Supplied passage
■ ■ ■ ■ ■ ■ ■
= Isabella Cervoni =

Italian poet

Isabella Cervoni (Colle Val d'Elsa, 1575–1600) was an Italian poet of the Counter-Reformation period, active between 1590 and 1600. She wrote encomiastic and polemical poems addressed to numerous secular and religious dignitaries of the Italian Renaissance, including Pope Clement VIII, Maria de' Medici, Christina of Lorraine and Henry IV of France. She was praised for her talent and ambition by Cristoforo Bronzini in his 1625 dialogue Della dignità delle donne, dialogo…settimana prima e giornata quarta as having "given the world many beautiful and spiritual compositions" despite her "most tender age."

==Biography==
Cervoni was the daughter of the poet Giovanni Cervoni (1508-after 1582), who wrote frequently for the Medici court and published with Giorgio Marescotti in Florence. Like her father, in her early work Cervoni concentrated on praise of the Medici family. Her first poem on record is the 1590 "Canzone . . . sopra 'l felicissimo Natale del Ser[enissi]mo Prencipe di Toscana" which can be found in manuscript form in the National Central Library (Florence). The poem, written when she could not have been older than fifteen, is addressed to Christina of Lorraine on the birth of her son, Cosimo II de' Medici. She first published in 1592, with a second canzone to Lorraine on the occasion of Cosimo II's baptism.
Her subject matter shifted in the middle of the 1590s, when she began to focus less on the familial milestones of the Medici family, and more on the political and religious upheavals of the period. This is evident in her canzoni dedicated to Henry IV of France and Pope Clement VIII in 1597, both of which celebrated the French king's conversion from Protestantism to Catholicism.
■ ■ ■ ■ ■ ■ ■
Action item A
In the Isabella Cervoni biography, change "canzoni" to "odes" and write out the part between "Her subject matter" and "Protestantism to Catholicism.", inclusive.
Action item B
Please continue the Isabella Cervoni biography from its last sentence.
The lines after this point have nothing to do with the Isabella Cervoni biography.

Provided material
■ ■ ■ ■ ■ ■ ■
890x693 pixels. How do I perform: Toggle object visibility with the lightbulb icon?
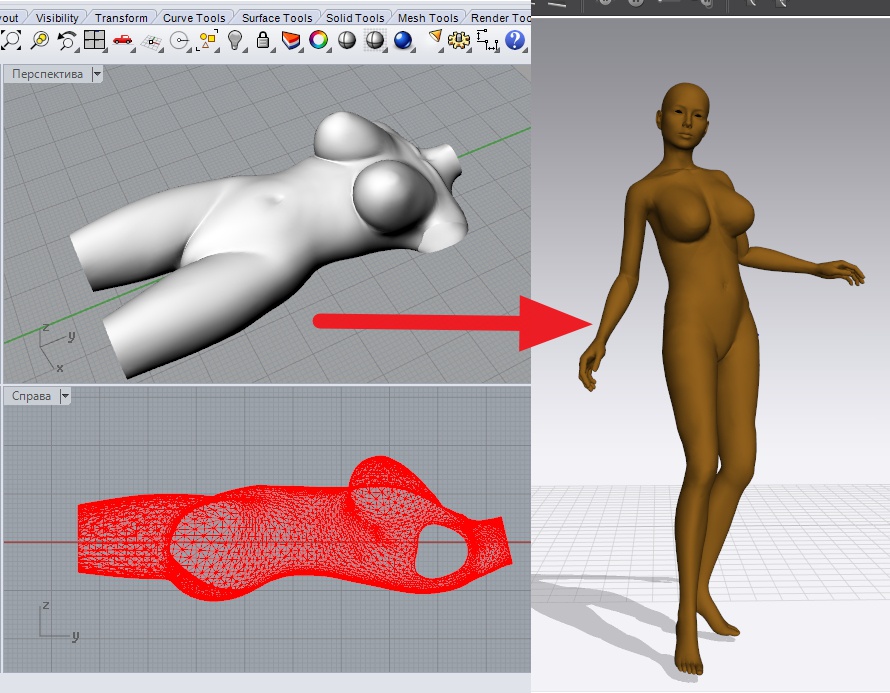pos(235,40)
■ ■ ■ ■ ■ ■ ■
Your response A
Her subject matter shifted in the middle of the 1590s, when she began to focus less on the familial milestones of the Medici family, and more on the political and religious upheavals of the period. This is evident in her odes dedicated to Henry IV of France and Pope Clement VIII in 1597, both of which celebrated the French king's conversion from Protestantism to Catholicism.

Your response B
Her most unusual publication, which was printed in 1598 by Giovanni Battista Bellagamba in Bologna, is Orazione della Signora Isabella Cervoni da Colle al santissimo, e beatissimo padre, e Signor Nostro, Papa Clemente Ottavo, Sopra l’impresa di Ferrarra, con una canzone della medesima, a[‘] Prencipi Cristiani. The 28-page piece, addressed to Pope Clement VIII, includes a lengthy oration praising the pope for his peaceful takeover of the city of Ferrara earlier that year, and a canzone that forcefully criticizes both Henry IV of France and Philip II of Spain for their continuous fighting. Cervoni finishes her poem with a call for the princes of Europe to put down their arms and form a league in support of Clement's ambitions to fight again the Ottoman Empire.

Cervoni was also inducted into the prestigious Accademia degli Affidati in Pavia, most likely between 1598 and 1600—a rarity for women writers of any age in the period.
It is not known when Cervoni died; there is no information available on her after 1600.

==List of works==

===Manuscripts===
- "Canzone . . . sopra ’l felicissimo Natale del Ser[enissi]mo Prencipe di Toscana Magl. VII.138. Biblioteca Nazionale Centrale, Florence, 1590.

===Printed works===
- Canzone . . . sopra il battesimo del serenissimo gran prencipe di Toscana. Florence: Sermartelli, 1592.
- Canzone . . . al christianissimo Enrico Quarto, re di Francia . . . sopra la sua conversione. Florence: Giorgio Marescotti, 1597a.
- Canzone . . . al santissimo padre e signor nostro, Papa Clemente VIII, sopra la beneditione del christianissimo Enrico Quarto, Re di Francia. Florence: Giorgio Marescotti, 1597b.
- Orazione . . . al santissimo, e beatissimo padre, e signor nostro Papa Clemente ottavo, sopra l’impresa di Ferrara. Con una canzone . . . a’ prencipi christiani. Bologna: Giovanni Battista Bellagamba, 1598.
- Tre canzoni . . . in laude de’ Christianiss[imi] Re, e Regina di Francia, e di Navarra, Enrico Quarto, e Madama Maria de’ Medici. Florence: Giorgio Marescotti. 1600.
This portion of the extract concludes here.